-- EXERCISE DATA follows --
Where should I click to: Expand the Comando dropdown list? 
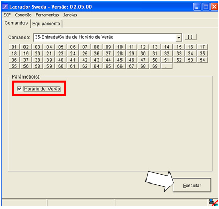(x=179, y=37)
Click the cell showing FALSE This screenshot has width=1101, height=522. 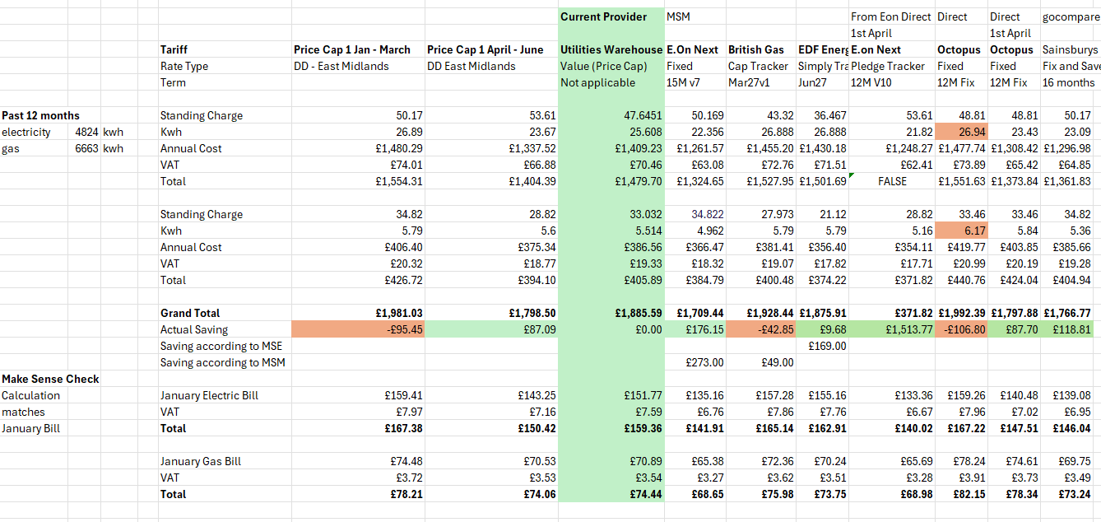click(x=892, y=181)
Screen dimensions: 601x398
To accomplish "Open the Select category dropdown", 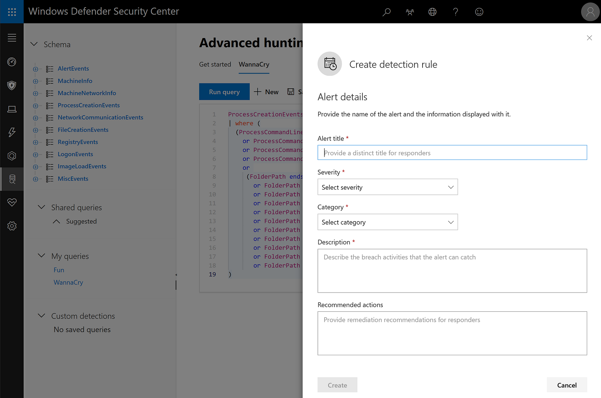I will pos(387,222).
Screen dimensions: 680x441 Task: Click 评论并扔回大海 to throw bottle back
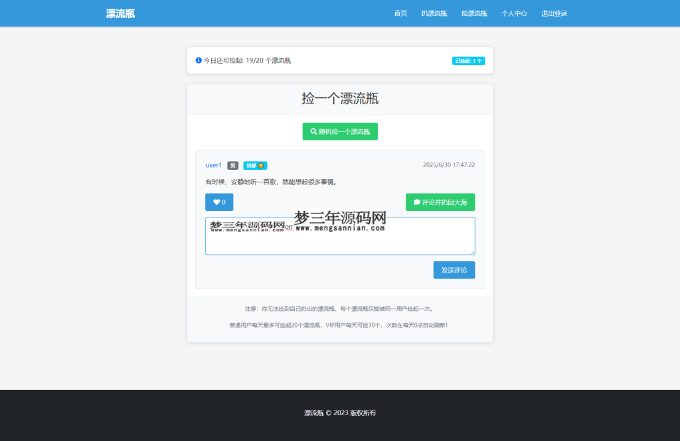pyautogui.click(x=440, y=202)
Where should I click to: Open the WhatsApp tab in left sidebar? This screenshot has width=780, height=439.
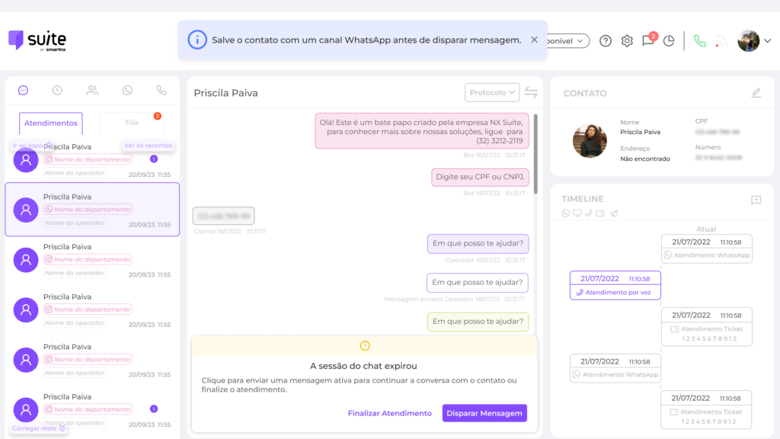pos(127,90)
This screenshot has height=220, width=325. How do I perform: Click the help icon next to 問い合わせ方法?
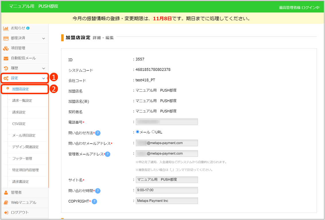[98, 133]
-- EXERCISE DATA concluded --
● WHAT YOU NEED TO DO: Please copy the data above word for word, but only from the line that contains "Screen dimensions: 680x441" through the final line, both included, and without the pictures.

● OUTPUT OF THE EXERCISE:
Screen dimensions: 680x441 Task: Click 评论并扔回大海 to throw bottle back
pyautogui.click(x=440, y=202)
Where should I click to: Open the WhatsApp tab in left sidebar? This screenshot has width=780, height=439.
pos(127,90)
This screenshot has height=220, width=325. How do I perform: Click the help icon next to 問い合わせ方法?
[98, 133]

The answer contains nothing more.